I have a table of documents, and a table of tags. The documents are tagged with various values.

I am attempting to create a search of these tags, and for the most part it is working. However, I am getting extra results returned when it matches any tag. I only want results where it matches all tags.

I have created this to illustrate the problem http://sqlfiddle.com/#!3/8b98e/11

Tables and Data:

CREATE TABLE Documents
(
 DocId INT,
 DocText VARCHAR(500)
);

CREATE TABLE Tags
(
  TagId INT,
  TagName VARCHAR(50)
);

CREATE TABLE DocumentTags
(
  DocTagId INT,
  DocId INT,
  TagId INT,
  Value VARCHAR(50)
);

INSERT INTO Documents VALUES (1, 'Document 1 Text');
INSERT INTO Documents VALUES (2, 'Document 2 Text');

INSERT INTO Tags VALUES (1, 'Tag Name 1');
INSERT INTO Tags VALUES (2, 'Tag Name 2');

INSERT INTO DocumentTags VALUES (1, 1, 1, 'Value 1');
INSERT INTO DocumentTags VALUES (1, 1, 2, 'Value 2');
INSERT INTO DocumentTags VALUES (1, 2, 1, 'Value 1');

Code:

-- Set up the parameters
DECLARE @TagXml VARCHAR(max)
SET @TagXml = '<tags>
                  <tag>
                    <description>Tag Name 1</description>
                    <value>Value 1</value>
                  </tag>
                  <tag>
                    <description>Tag Name 2</description>
                    <value>Value 2</value>
                  </tag>
                </tags>'

-- Create a table to store the parsed xml in
DECLARE @XmlTagData TABLE 
(
    id varchar(20)
    ,[description] varchar(100)
    ,value varchar(250)
)

-- Populate our XML table
DECLARE @iTag int
EXEC sp_xml_preparedocument @iTag OUTPUT, @TagXml
-- Execute a SELECT statement that uses the OPENXML rowset provider
-- to produce a table from our xml structure and insert it into our temp table
INSERT INTO @XmlTagData (id, [description], value)
SELECT  id, [description], value
FROM    OPENXML (@iTag, '/tags/tag',1)
        WITH (id varchar(20),
                [description] varchar(100) 'description',
                value varchar(250) 'value')

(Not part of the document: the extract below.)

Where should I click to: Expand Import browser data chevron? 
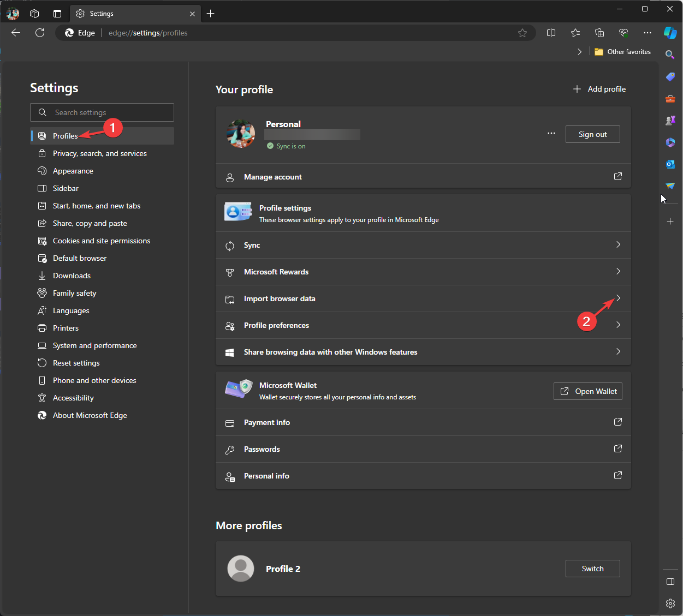coord(618,298)
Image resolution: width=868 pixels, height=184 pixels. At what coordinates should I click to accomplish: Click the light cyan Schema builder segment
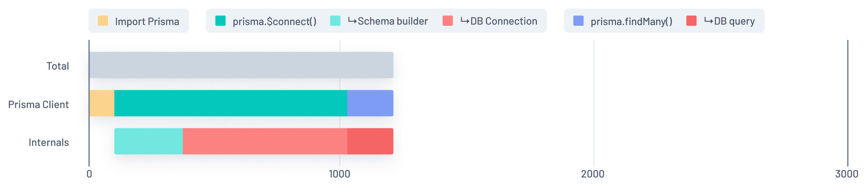click(x=148, y=141)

EXECUTE sp_xml_removedocument @iTag

-- Update the XML table Id's to match existsing Tag Id's
UPDATE      @XmlTagData
SET         X.Id = T.TagId
FROM        @XmlTagData X
INNER JOIN  Tags T ON X.[description] = T.TagName

-- Check it looks right
--SELECT * 
--FROM @XmlTagData

-- This is where things do not quite work. I get both doc 1 & 2 back, 
-- but what I want is just document 1.
-- i.e. documents that have both tags with matching values
SELECT DISTINCT D.*
FROM Documents D
INNER JOIN DocumentTags T ON T.DocId = D.DocId
INNER JOIN @XmlTagData X ON X.id = T.TagId AND X.value = T.Value

(Note I am not a DBA, so there may be better ways of doing things. Hopefully I am on the right track, but I am open to other suggestions if my implementation can be improved.)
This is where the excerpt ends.